With your rock climbing experience, not sure if that includes mountaineering or big wall, but if you have the experience of rigging a 3to1 or more block and tend the slack with aprusik or auto block, you can use this on the tag line to hold tension and not allow it to back off. This is a technique we often employ. We use an open face hinge, meaning it is shallow, but the hinge is 80% of thediameter of the tree. The hinge should have an opening of at least 90 degrees or more depending on terrain . The idea here is that the hinge never closes, until the tree is on the ground. If the hinge were only 45 degrees for example the hinge would close when the tree is half way to the ground. As soon as the hinge closes the fibers all break in the hinge. At this point you no longer control the tree it can kick to the side or if it is up slope or another obstacle is in the direction if the fall it may land and kick back. We will often use a hinge of 110 to 120 degrees to make sure the hinge stays intact to the ground. This greatly reduces the chance of the tree moving from side to side or back at you. On larger trees we use a bore cut for the back cut. Boring in behind our hinge and setting it (meaning the size of the hinge on each side). You typically will want more hinge on deadwood versus live wood. Hinge size is alsodi ctated by species. We then would open up the bore cut to allow for wedges to be inserted. This whole time we have never cut the wood fiber opposite the hinge (meaning we do not cut from the back side toward our hinge. Once you cut that tissue you have lost the ability to be in control of when the tree will fall. Then we back the bore cut out to finish the felling cut. Always have a route planned/cleared to move away from the tree. Typically at a 135 degrees angle from the targeted fall line. You want it clear of all debris so you can back off while watching the tree. *Never take your eyes off a tree* when felling. You want to be able to react. 

These are some of the basics, we typically target sending our crews including myself through training every two to three years and we do in-house training twice a year. So it is not possible to cover everything in a message like this. Felling is one of the most dangerous jobs out there. Logging and tree care rank in the top 10 most dangerous jobs annually.Logging is in the top three almost every year for injuries/deaths. Statistically it is people in there first couple years on the job or after they have been working for 20 years or more that are most likely to be involved in accidents. I'm not afraid to stay I don't know everything and hire a professional for a job that is above and beyond my ability in other professional areas. So if you are unsure or lack the skills/ability hire someone that doe to put it on the ground. I have had customers do this frequently, typical service call charge of $50 to $75 to put the tree on the ground and they can take it from there. Price will vary depending on region of the country and how involved it is. Better to live to fight another day.


----------



## wg_bent (Nov 28, 2005)

No too late.  Nice post. I appreciate the effort that went into it.   I got hold of a big come-along.  I'll get some heavy rope, and I'll attach it high up and add tension as I cut.   I appreciate the suggestion on the wedges.  Kinda like push sticks with table saws.  The plastic ones just get cut rather than thrown back in your face.  I've been looking for them and no one knows what they are.  Will have to mail order some.  This tree, while dead, is super wet still, and the branches I've cut react like green wood.  Still, thanks for the point on cutting dead vs live trees.  

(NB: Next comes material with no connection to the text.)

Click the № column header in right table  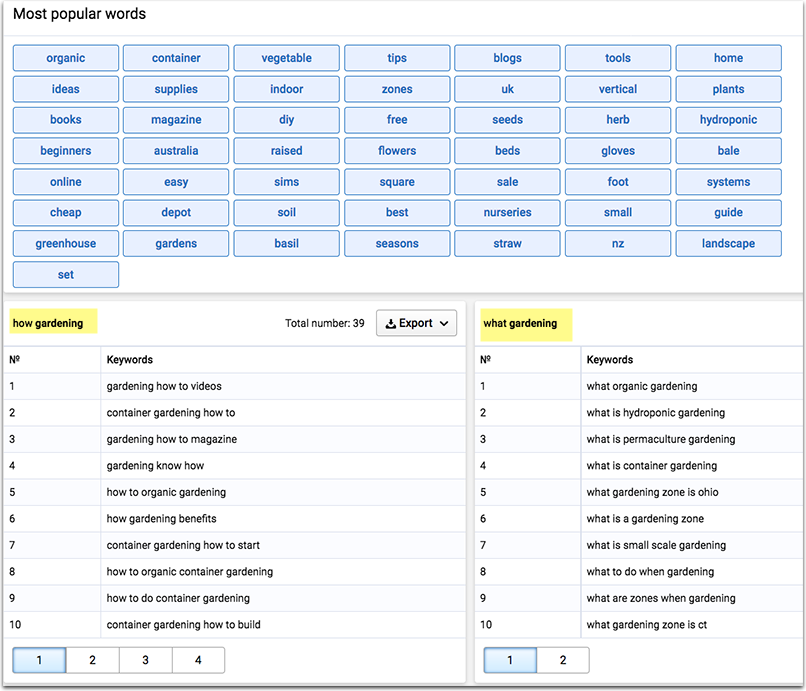485,360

I'm in no hurry on this tree, but I would like to get it down sort of soon.  It will heat my house for a couple years all by itself and I don't have to move the wood more than 100 ft for splitting.    How often do you have that situation?  

ttyl

Warren


----------



## richg (Nov 30, 2005)

Warren, RED ALERT, RED ALERT. I am concerned that you are using rope to fell this tree. A come along can exert tremendous force, and rope, unlike steel cable, stretches. If the rope breaks, it can snap back at you and cause grievous injury. I saw a video from the late 1970's of a big tug of war at a picnic....the rope snapped, and took fingers off the first few people on both sides. I use a 3/8 steel cable to pull trees down.


----------



## wg_bent (Nov 30, 2005)

Hmm...I think if I'm exerting that much force on a tree in order to direct it the way I want it something is wrong.  The come along is really only to remove slack and place tension on a rope, not really pull a tree down.  I'd sure rather have a rope snap than a steel cable.  If a tree is leaning so far that I'm not generally 99% or better confident in the direction I can drop it, I won't touch it.  In the past I've used rope more as an insurance policy, and my general technique is to tie trees that are perfectly straight up and down to other trees.  Once cuts are made I pull on the rope to get them moving in the right direction.  Usually these have been small trees...less than 8" diameter.  

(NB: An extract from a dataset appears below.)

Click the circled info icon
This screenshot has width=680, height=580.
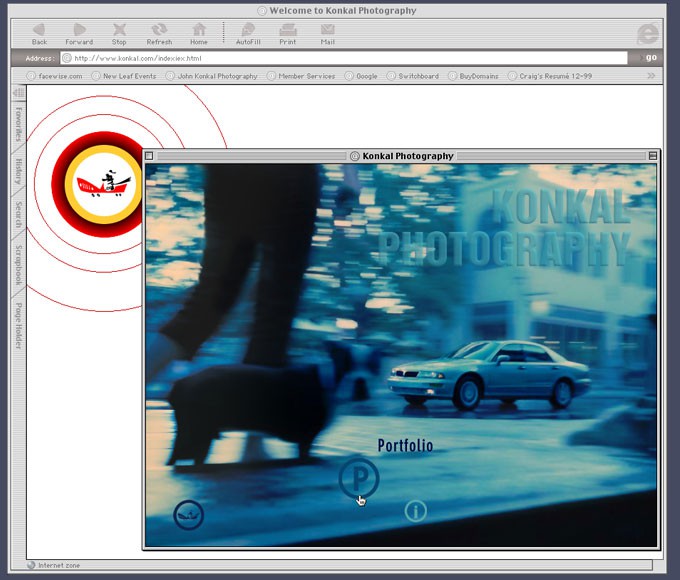coord(415,511)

I've cut a lot of trees, and have always had good luck with using ropes this way.  Steel cable while nice in that it is less stretchy may actually pose a problem.   If a tree starts to go the wrong way, a cable hits it's end much more abruptly than rope would and tend to snap violently.  This is why shipping does not use cables for tying ships to piers.  It's ONE of the reasons why rock climbers use rope's not cables (There's lots of other reasons for using ropes in climbing too, this is just one reason)  Also, how do you create the loop around a tree?  You can't tie a knot in cable.   

I think I'll stick with rope.  

Sure would be glad to hear other opinions if any one has one out there (there's an invitation eh?)

Warren


----------



## Eric Johnson (Nov 30, 2005)

I would use either a rope or a cable as a safety net, so to speak. I think it's always best to fell the tree the way it wants to go, if at all possible, using wedges to fine-tune the process. The rope or cable should be there to stop it if it tries to go in the wrong direction, so you shouldn't have to put that much tension on it, and not for very long. Any time you introduce a complicating factor, such as a rope, you increase the odds that something will go wrong, but it's probably prudent in some cases. Just remember that whatever you do, don't cut the hinge until the tree has hit the ground. It's the only thing keeping the tree from becoming a loose cannon, rope or no rope.


----------



## KarlP (Nov 30, 2005)

richg said:
			
		

> Warren, RED ALERT, RED ALERT. I am concerned that you are using rope to fell this tree. A come along can exert tremendous force, and rope, unlike steel cable, stretches. If the rope breaks, it can snap back at you and cause grievous injury. I saw a video from the late 1970's of a big tug of war at a picnic....the rope snapped, and took fingers off the first few people on both sides. I use a 3/8 steel cable to pull trees down.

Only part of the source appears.